TANGERANG SELATAN– Saat sebagian besar film lokal berlomba memikat penonton lewat visual memukau, Merah Putih: One For All justru memantik diskusi panas karena alasan sebaliknya. Kualitas animasinya yang dinilai kaku dan tak sebanding dengan ekspektasi malah menjadi bahan perbincangan luas, memecah opini publik menjadi dua kubu besar: mereka yang menghujat dan mereka yang penasaran.
Kontroversi bermula sejak trailer dan cuplikan awal film ini muncul di media sosial. Gerakan karakter yang terlihat kaku, latar visual yang dinilai generik, serta dugaan penggunaan aset 3D siap pakai langsung jadi bahan komentar warganet. Sejumlah video reaksi pun bermunculan di TikTok dan X (Twitter), sebagian bernada sarkas, sebagian lain mencoba memberi pembelaan bahwa yang penting adalah pesan yang diusung.

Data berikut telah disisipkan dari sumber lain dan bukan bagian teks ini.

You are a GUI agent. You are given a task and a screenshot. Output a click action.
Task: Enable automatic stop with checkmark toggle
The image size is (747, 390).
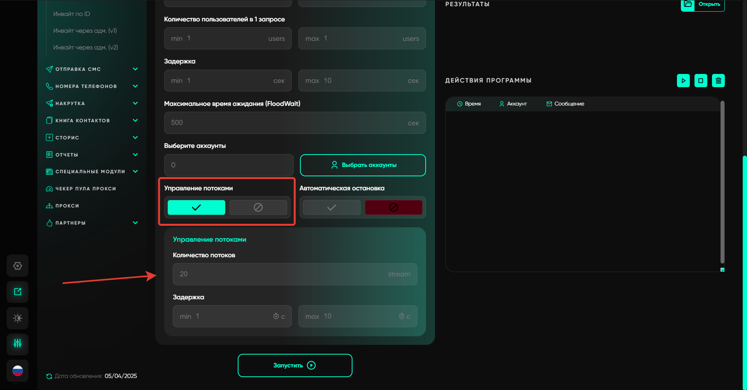point(331,207)
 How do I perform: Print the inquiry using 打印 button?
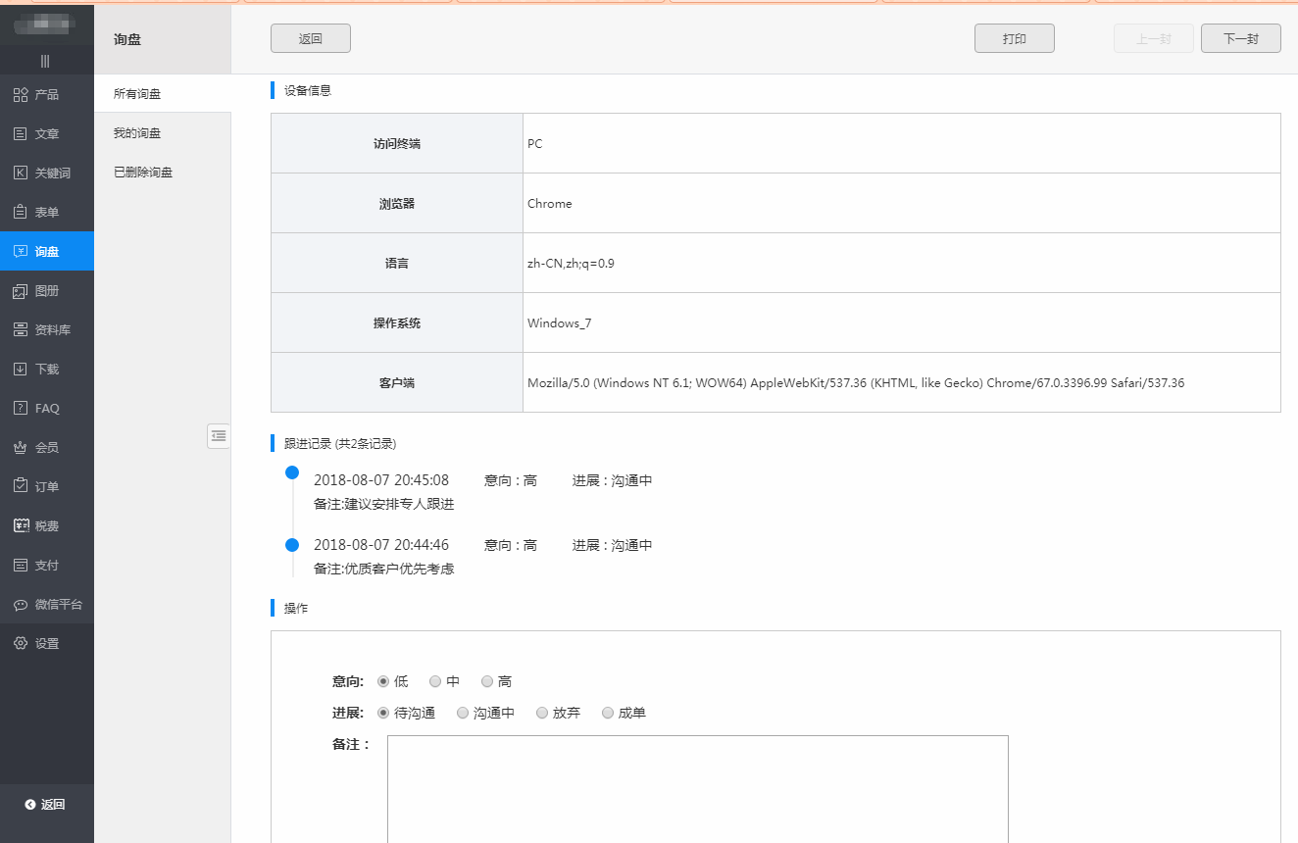tap(1014, 38)
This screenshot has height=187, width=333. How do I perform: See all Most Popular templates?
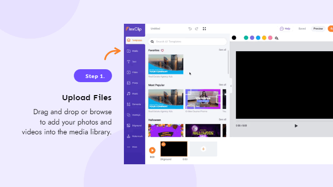click(223, 85)
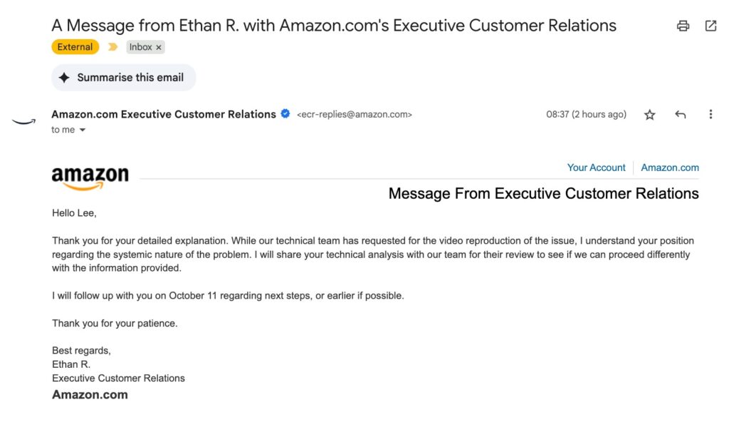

Namun, pada hari pertama penayangannya bertepatan dengan peringatan HUT RI ke-80, suasana di beberapa bioskop justru menunjukkan hal yang berbeda. Meski kritik membanjiri lini masa, laporan dari sejumlah jaringan bioskop menyebut kursi di beberapa jadwal penayangan terisi cukup padat, terutama di prime time.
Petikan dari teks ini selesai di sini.